ASEAN KEY DESTINATIONS
Where is your next meal coming from?
By David Swartzentruber
The 2010 Food Security Risk Index appeared today.
Grabbing the headlines with the largest number of countries at risk for basic food supply to the surprise of hardly anyone was sub-Saharan Africa “because of the frequency of extreme weather events, high rates of poverty and failing infrastructures, including road and telecommunications networks,
which decrease both production and distribution capacity.
The African nations of the Democratic Republic of Congo (2), Burundi (3), Eritrea (4), Sudan (5), Ethiopia (6), Angola (7), Liberia (8), Chad (9) and Zimbabwe (10) are considered "extreme risk”.
In total, African nations make up 36 of the 50 nations most at risk in the index.
However, for those attuned to Asia, India, Pakistan, Myanmar, Philippines, Cambodia and Laos were all placed in the high risk category. The index, compiled by the British risk assessment firm, Maplecroft, evaluates the risks to the basic food supply in 163 countries using 12 criteria developed by the World Food Programme. China is considered a notch better at “medium risk”.
The text accompanying the index pointed out the effects that climate change is having on food crops. The extreme weather in Russia and Pakistan is expected to increase those countries food risk next year.

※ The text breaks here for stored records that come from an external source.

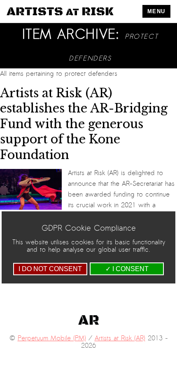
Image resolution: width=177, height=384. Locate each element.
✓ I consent (127, 268)
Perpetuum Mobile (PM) (52, 338)
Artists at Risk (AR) (120, 338)
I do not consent (50, 268)
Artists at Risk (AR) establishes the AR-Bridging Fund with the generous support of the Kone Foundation (84, 124)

European countries, North America, Australia and Argentina all seem to have plenty of food. However, with a large amount of food, some countries, such as the United States, overdo it. It is estimated that 25 percent of the U.S. population is obese bringing with it all types of medical issues such as diabetes and heart disease.
Professor Alyson Warhurst, CEO of Maplecroft adds, "Food security is a critical geopolitical issue and an important factor for investors concerned with sovereign risk, food and agricultural business with respect to supply chain integrity and foreign direct investments.
The world will now look to China (96) as one of the biggest storage countries; however, food consumption there is on the increase and surpluses are not quantified.
Traders report 200m tones are held in reserve globally - an improvement on 2008; but, this is no comfort for countries such as Haiti and Pakistan, which are heavily dependent on food aid."